» **QUOTED PASSAGE**
Cycle sequencing was performed in 100 µl PCR tubes as follows: incubation at 96 °C for 1 min as the initial denaturation step followed by 25 cycles of 96 °C for 10 s, 54 °C for 5 s, and 60 °C for 4 min according to standard protocol routinely used by the Genomed SA Company. Prior to purification, the reaction mix was incubated for 10 min at 4 °C. Purified reaction products were separated by electrophoresis on the 3730 xl DNA Analyzer (Thermo Fisher) according to the manufacturer’s instructions. The following pairs of primers were used to direct sequencing as shown in Supplementary Fig. S5.

» **GIVEN ENTRIES**
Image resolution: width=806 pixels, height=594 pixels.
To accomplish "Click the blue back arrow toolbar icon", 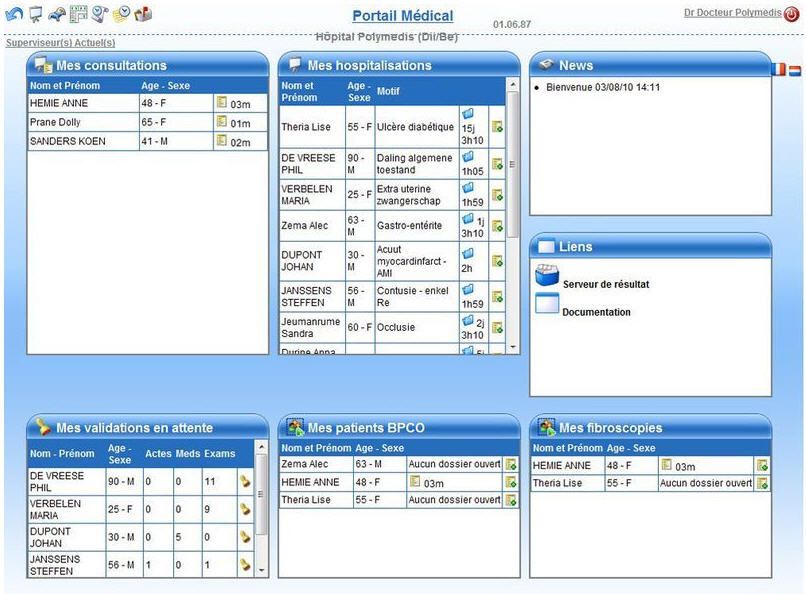I will point(14,14).
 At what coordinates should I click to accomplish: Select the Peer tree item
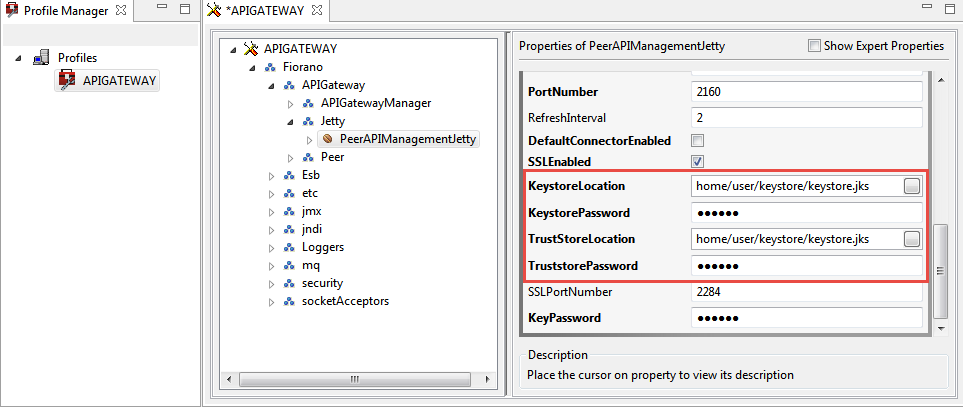332,157
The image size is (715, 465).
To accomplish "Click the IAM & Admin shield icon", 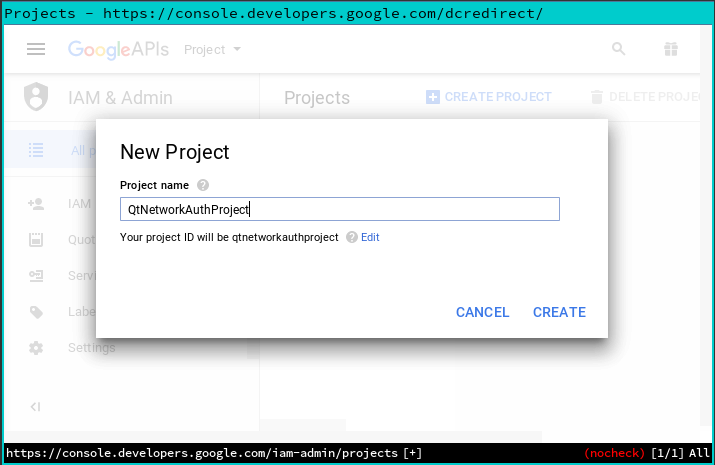I will [x=36, y=97].
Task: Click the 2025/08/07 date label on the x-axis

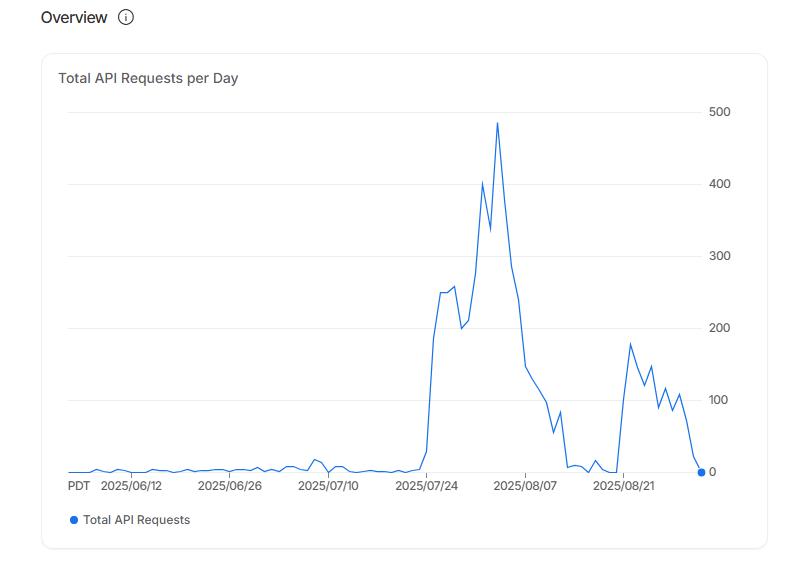Action: click(525, 486)
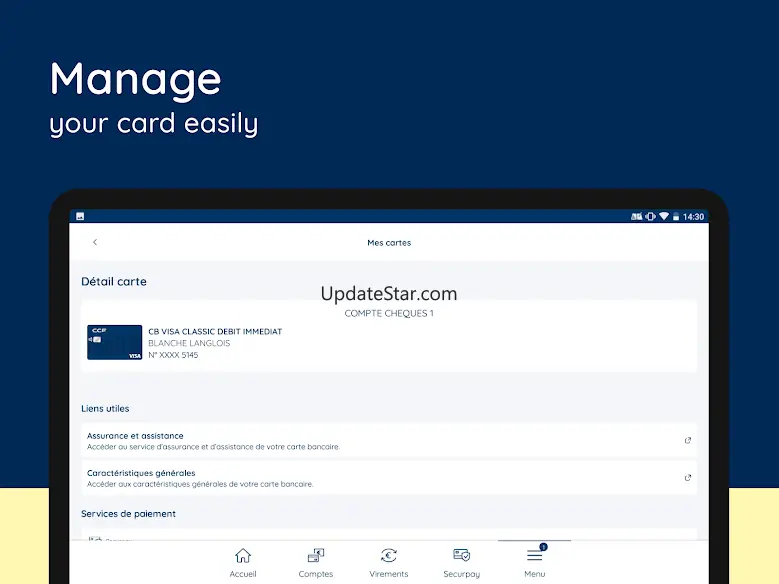Image resolution: width=779 pixels, height=584 pixels.
Task: Open the Menu hamburger icon
Action: click(x=535, y=556)
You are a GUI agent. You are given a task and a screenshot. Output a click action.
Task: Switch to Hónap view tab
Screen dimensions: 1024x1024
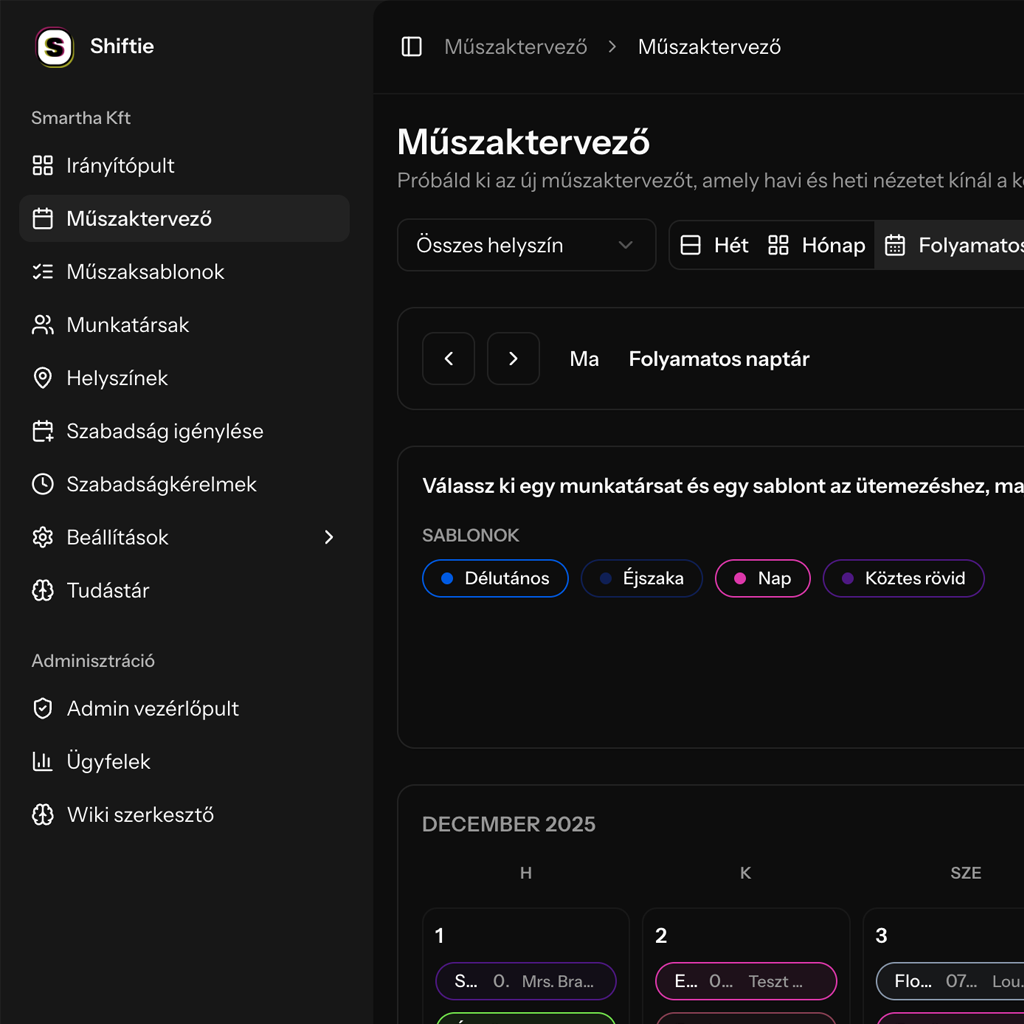pyautogui.click(x=816, y=246)
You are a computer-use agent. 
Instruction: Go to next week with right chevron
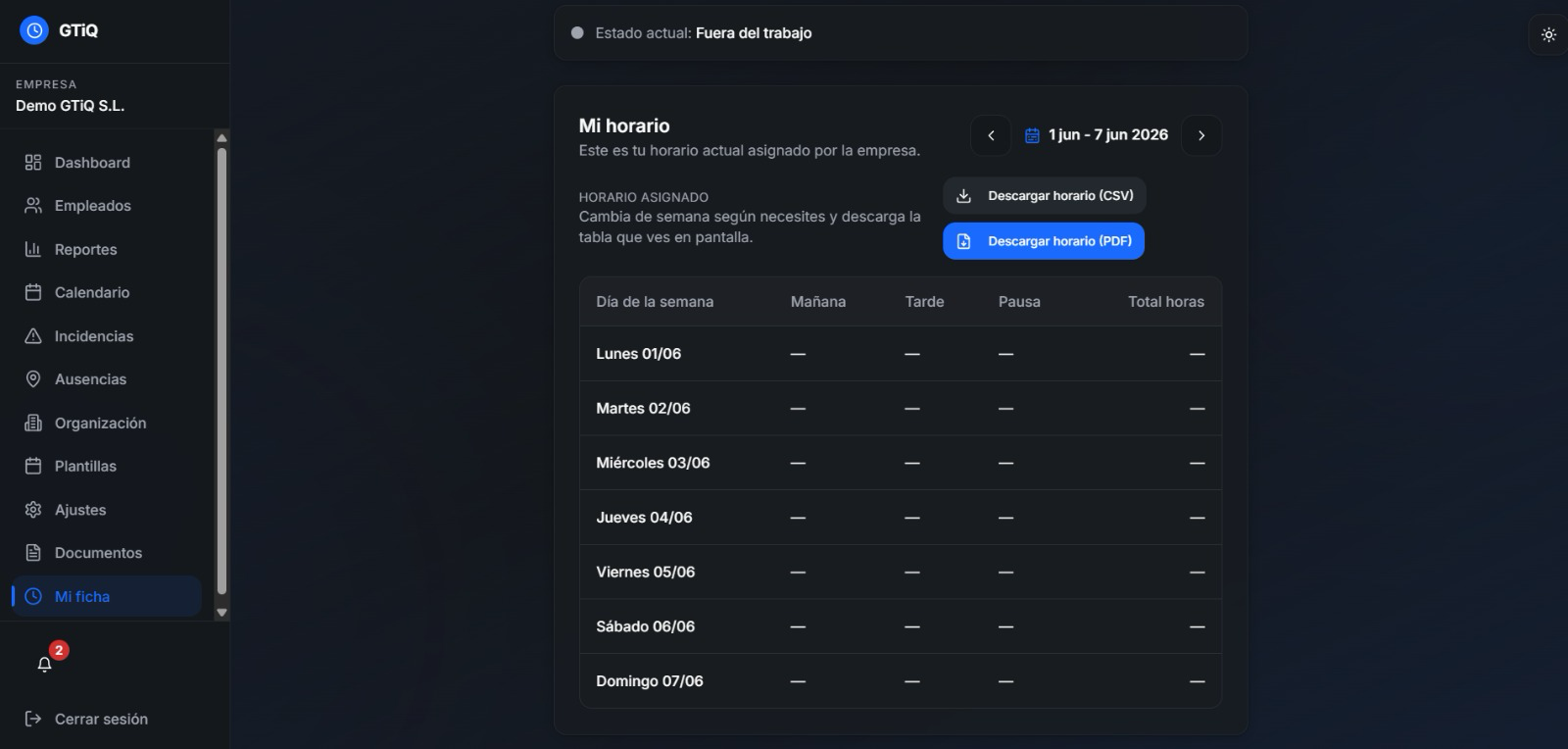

» **TASK GOAL**
Reproduce the cycle sequencing passage word for word, starting with "Cycle sequencing was" and going on through "Supplementary Fig. S5.".

» **RESULT OF THE EXERCISE**
Cycle sequencing was performed in 100 µl PCR tubes as follows: incubation at 96 °C for 1 min as the initial denaturation step followed by 25 cycles of 96 °C for 10 s, 54 °C for 5 s, and 60 °C for 4 min according to standard protocol routinely used by the Genomed SA Company. Prior to purification, the reaction mix was incubated for 10 min at 4 °C. Purified reaction products were separated by electrophoresis on the 3730 xl DNA Analyzer (Thermo Fisher) according to the manufacturer’s instructions. The following pairs of primers were used to direct sequencing as shown in Supplementary Fig. S5.